This article originally appeared on the blog of Heretic, the magazine of We Are Libertarians.
For those unfamiliar with the economic concept of scarcity, the most simple way I can put it is this: it is the historical idea that there is an unbridgeable gap between limited resources and abundant needs. Now, I’ll leave the discussion of whether or not this idea should be taken seriously or not for another day. For now, I just want to briefly look at how the ideology of scarcity has been leveraged to make us do awful things to each other: to compete rather than cooperate, to hoard land and other resources (even those as basic as toilet paper), to be willing to fight wars over material things, to seek domination and power over others rather than fostering our collective capacity to care for each other.

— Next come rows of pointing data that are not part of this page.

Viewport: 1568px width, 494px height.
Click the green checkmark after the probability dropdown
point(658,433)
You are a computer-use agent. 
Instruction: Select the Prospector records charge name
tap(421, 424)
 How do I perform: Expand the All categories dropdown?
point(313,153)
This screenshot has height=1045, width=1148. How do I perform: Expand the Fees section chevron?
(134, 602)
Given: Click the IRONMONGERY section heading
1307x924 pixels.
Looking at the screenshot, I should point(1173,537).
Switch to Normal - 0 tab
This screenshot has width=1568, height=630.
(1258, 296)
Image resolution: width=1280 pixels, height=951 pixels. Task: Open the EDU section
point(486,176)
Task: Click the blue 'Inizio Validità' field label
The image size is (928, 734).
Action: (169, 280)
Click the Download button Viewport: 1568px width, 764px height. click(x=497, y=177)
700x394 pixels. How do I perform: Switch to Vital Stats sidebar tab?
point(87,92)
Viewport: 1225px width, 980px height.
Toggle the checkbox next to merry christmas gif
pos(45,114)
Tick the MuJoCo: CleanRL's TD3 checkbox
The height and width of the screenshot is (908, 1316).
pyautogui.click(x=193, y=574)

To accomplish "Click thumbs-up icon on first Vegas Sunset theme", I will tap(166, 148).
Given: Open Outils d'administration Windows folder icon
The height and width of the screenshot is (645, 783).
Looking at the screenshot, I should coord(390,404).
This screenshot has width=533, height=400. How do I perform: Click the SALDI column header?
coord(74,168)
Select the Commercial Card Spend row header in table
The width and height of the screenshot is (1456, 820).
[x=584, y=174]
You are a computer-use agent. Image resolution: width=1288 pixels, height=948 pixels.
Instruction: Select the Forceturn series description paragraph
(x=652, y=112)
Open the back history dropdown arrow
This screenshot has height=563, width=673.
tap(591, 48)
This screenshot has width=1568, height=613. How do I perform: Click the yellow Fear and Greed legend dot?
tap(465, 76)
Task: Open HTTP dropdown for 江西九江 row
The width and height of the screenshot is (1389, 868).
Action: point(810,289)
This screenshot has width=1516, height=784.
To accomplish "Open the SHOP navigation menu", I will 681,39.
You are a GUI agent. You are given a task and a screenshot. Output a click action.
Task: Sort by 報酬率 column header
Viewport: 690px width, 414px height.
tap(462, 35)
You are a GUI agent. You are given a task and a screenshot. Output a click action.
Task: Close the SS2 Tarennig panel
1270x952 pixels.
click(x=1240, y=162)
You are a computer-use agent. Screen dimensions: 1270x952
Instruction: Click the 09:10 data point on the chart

The orthodox economic, social, and political systems use this idea of scarcity to justify violent and domineering hierarchies that have set us on a dangerous collision course with our very planet. But if we are supposed to assign value based on how scarce something is, how could we value any resource or “investment” more than the health of our planet?
So many aspects of our shared planet – the core’s magnetic properties, the perfectly-tilted axis, the moon, our celestial neighbors, etc. – underscore the incredible rarity of our planet and its ecosystem.
Given that knowledge, any decision that jeopardizes our ability to live and thrive on this planet should be treated with the harshest skepticism and extreme interrogation. I would advocate for the immediate, non-violent, abolition of any governmental or economic system that is dependent on the exploitation and destruction of the planet.
It is not absurdly self-centered and dangerous to think that our ecosystem on Earth could be unique.
Is is absurdly self-centered and dangerous for the world’s states and capitalists to think they can plunder and pillage Earth without consequence.
Each of us has only one life. One life to see the world, to build our families, to experience what brings us joy and growth, to love as much as is possible. Rather than trampling the planet underfoot for the gain of state and capital, let us liberate ourselves from this cycle of destruction and nourish the Earth as it has nourished us.